Gegen Abend schnappe ich mir den Großen und gehe einkaufen. Zuhilfe kommt uns unser Fahrradanhänger, der heute als Einkaufswagen fungiert. Dann kann ich sogar ordentlich Getränke besorgen. Wegen Corona war mein Sohn schon lange nicht mehr mit einkaufen, aber jetzt muss es mal wieder sein. Er freut sich sehr und sucht auch ein paar Dinge aus. Zwei, drei kleine Gefühlsausbrüche meistern wir ganz gut. Er wird wirklich langsam größer und vernünftiger.

Auf dem Rückweg ist aber doch meine Geduld gefragt. Wer kennt das nicht? Noch mal eben die Böschung rauf und runter laufen. Und… oh je, immer müssen wir sooo weit laufen – der Supermarkt ist übrigens nur circa 500 Meter entfernt.

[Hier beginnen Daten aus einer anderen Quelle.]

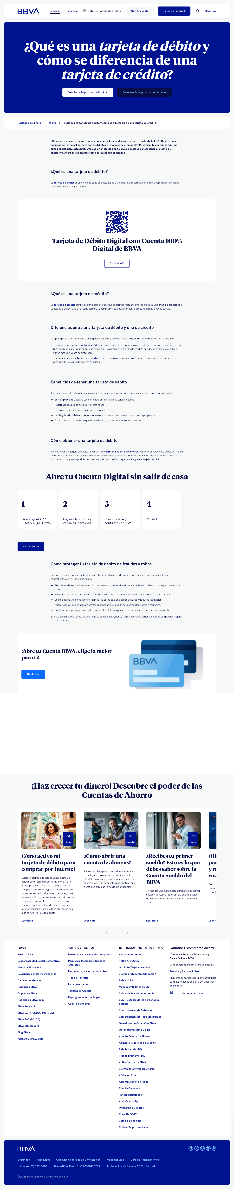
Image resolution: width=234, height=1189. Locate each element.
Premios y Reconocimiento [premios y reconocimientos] (185, 971)
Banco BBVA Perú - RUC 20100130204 (77, 1166)
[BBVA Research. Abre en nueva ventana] (27, 1006)
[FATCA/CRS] (126, 980)
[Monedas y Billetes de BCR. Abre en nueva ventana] (134, 987)
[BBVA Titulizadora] (28, 1026)
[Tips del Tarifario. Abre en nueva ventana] (78, 978)
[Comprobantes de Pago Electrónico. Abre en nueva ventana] (140, 1017)
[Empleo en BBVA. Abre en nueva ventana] (27, 993)
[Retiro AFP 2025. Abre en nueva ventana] (129, 961)
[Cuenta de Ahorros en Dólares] (136, 1069)
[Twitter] (196, 1148)
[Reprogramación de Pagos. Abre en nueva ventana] (84, 997)
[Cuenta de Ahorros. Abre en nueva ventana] (79, 1004)
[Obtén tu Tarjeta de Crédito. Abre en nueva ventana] (101, 11)
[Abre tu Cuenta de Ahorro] (134, 1036)
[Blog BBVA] (24, 1032)
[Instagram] (202, 1148)
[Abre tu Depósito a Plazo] (133, 1082)
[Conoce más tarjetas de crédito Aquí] (144, 92)
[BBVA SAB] (29, 1019)
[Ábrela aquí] (33, 674)
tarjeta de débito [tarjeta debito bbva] (64, 182)
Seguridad (24, 1159)
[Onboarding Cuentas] (131, 1108)
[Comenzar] (31, 546)
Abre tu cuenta (140, 11)
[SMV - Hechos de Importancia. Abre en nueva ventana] (136, 993)
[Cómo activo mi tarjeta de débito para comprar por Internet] (48, 862)
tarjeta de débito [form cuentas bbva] (87, 358)
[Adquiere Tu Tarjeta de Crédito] (137, 1043)
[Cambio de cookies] (130, 1121)
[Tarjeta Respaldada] (130, 1095)
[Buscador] (197, 11)
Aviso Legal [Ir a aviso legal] (43, 1159)
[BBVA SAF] (36, 1013)
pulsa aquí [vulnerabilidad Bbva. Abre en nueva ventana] (176, 985)
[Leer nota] (27, 920)
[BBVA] (26, 1148)
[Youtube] (214, 1148)
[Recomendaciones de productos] (87, 971)
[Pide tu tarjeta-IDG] (130, 1049)
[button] (37, 509)
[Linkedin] (208, 1148)
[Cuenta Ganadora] (129, 1088)
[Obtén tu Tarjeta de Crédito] (135, 967)
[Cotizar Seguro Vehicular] (134, 1127)
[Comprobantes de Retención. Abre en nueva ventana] (136, 1010)
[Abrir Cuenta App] (129, 1101)
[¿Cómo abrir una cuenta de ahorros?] (111, 858)
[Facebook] (190, 1148)
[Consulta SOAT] (128, 1114)
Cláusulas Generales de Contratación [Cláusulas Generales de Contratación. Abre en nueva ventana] (78, 1159)
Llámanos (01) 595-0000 (33, 1166)
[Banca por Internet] (174, 11)
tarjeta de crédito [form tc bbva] (89, 345)
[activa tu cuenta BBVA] (132, 1062)
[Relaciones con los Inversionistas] (37, 974)
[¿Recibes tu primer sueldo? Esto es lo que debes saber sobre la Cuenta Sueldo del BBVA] (173, 868)
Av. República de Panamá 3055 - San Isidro (132, 1166)
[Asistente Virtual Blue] (30, 1039)
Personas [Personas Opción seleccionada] (55, 11)
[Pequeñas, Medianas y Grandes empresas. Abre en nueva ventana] (91, 963)
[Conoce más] (117, 263)
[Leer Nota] (111, 830)
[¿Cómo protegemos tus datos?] (137, 974)
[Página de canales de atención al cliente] (30, 980)
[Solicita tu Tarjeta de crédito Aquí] (87, 92)
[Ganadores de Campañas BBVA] (137, 1023)
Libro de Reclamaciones (144, 1159)
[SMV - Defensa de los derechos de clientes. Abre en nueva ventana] (142, 1002)
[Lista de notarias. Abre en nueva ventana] (78, 984)
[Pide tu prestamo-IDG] (132, 1056)
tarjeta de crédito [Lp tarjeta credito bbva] (64, 304)
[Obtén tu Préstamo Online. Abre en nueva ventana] (134, 1030)
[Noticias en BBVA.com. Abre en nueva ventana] (31, 1000)
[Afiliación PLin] (127, 1075)
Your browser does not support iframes (117, 734)
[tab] (37, 509)
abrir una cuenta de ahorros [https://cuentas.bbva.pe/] (121, 451)
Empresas (72, 11)
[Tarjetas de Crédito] (79, 991)
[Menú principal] (210, 11)
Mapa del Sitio (115, 1159)
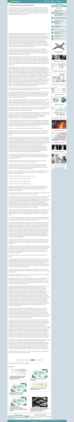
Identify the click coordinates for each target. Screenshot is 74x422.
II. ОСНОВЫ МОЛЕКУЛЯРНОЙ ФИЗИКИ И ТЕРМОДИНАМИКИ (60, 32)
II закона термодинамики (59, 29)
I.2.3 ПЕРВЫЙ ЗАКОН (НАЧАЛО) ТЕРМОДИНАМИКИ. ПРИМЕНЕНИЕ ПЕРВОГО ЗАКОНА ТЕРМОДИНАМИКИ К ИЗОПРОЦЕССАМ (60, 13)
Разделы (54, 1)
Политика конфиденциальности (55, 420)
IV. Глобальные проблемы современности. (59, 36)
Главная (48, 1)
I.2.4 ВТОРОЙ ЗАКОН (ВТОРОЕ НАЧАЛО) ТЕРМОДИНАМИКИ (60, 18)
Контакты (61, 1)
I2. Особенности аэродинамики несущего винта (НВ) (59, 26)
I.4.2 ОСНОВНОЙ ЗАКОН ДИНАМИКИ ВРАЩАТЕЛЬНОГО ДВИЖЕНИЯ (59, 22)
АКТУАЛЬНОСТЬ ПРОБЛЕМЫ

Mein Freund zaubert abends eine leckere Fischpfanne und als das Baby schläft, machen wir drei “Großen” einen Filmabend. Wir schauen “Alles steht Kopf”. Mein Sohn findet den Film großartig und ist währenddessen auch nicht ansprechbar. Ich finde ihn überraschend traurig, genieße den Abend aber doch. Danach versuche ich meinen Sohn ins Bett zu bringen. Er schläft jedoch nicht vor halb zwölf. Das machen wir in der Art nicht so schnell wieder, denn für mich ist es zu spät. Ich kümmer mich in der Nacht ums Baby und bin am nächsten Morgen völlig fertig. Unser großer Sohn schläft immerhin bis circa 9 Uhr.

Sonntag

Wir vertrödeln den Tag einigermaßen. Ich mach auch kaum Fotos, außer vom Essen. Zweimal werde ich mich noch mit dem Baby schlafen legen. Am Tage schlafen kann ich wirklich nur wenn ich total platt bin. Wir bestellen noch ein-zwei Sachen für die Hochzeit. Am späten Nachmittag geht der Große in die Wanne und ich mach mich auf zur Wirbelsäulen-Gymnastik. Yoga war schon ausgebucht. Aufgrund von Corona muss bzw kann man sich drei Tage vorher für die Kurse anmelden und es ist schnell ausgebucht, da die Teilnehmerzahl wegen der benötigten Abstände stark reduziert ist.

Nach meiner Rückkehr essen wir zu Abend. Wir bekommen Brot und das Baby heute mal Haferflockenbrei mit Apfelmus und Nussmehl. Danach räumen wir wieder gemeinsam auf und dann kommen die Kinder ins Bett. Die Erwachsenen haben wieder ihre 1-2 Stunden Ruhe im Arbeitszimmer und dann kommt die Nacht in der ich wieder schlafen kann und mein Freund nicht.